Jeffrey Allan Ware (born November 11, 1970) is an American former professional baseball pitcher. He also played in parts of two seasons with the Blue Jays in 1995 and 1996.

Ware attended First Colonial High School in Virginia Beach, Virginia, and Old Dominion University, where he played college baseball for the Old Dominion Monarchs.

During his time in the minor leagues with the Knoxville Smokies, Michael Jordan hit one of his three career home runs off him.

In early 2015, he was named as the pitching coach for the Class-A Lansing Lugnuts. In 2021, Ware was appointed to serve as the Triple-A Buffalo Bisons pitching coach.
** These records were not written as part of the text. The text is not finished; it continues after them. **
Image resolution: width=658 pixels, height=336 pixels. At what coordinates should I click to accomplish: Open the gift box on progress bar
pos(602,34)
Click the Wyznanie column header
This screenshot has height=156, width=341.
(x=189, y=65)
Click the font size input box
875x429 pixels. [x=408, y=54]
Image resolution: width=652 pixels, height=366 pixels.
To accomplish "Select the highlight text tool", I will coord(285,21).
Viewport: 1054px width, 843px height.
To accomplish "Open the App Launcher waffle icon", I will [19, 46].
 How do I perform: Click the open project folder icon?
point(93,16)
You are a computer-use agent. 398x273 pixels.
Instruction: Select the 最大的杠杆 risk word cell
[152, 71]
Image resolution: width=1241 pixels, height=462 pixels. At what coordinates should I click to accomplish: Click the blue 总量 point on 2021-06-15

On July 13, 2022, Ware was promoted by the Blue Jays to interim manager of the Bisons, after Casey Candaele was promoted to interim bench coach of the Blue Jays following the firing of Charlie Montoyo. On July 29, Ware was appointed interim manager of the Bisons for the rest of the season.

On January 31, 2023, Ware was named as the new bullpen coach for the Toronto Blue Jays. He was dismissed following the 2024 season.

In 2026, Ware was named as the pitching coach of the Norfolk Tides the Triple-A affiliate of the Baltimore Orioles.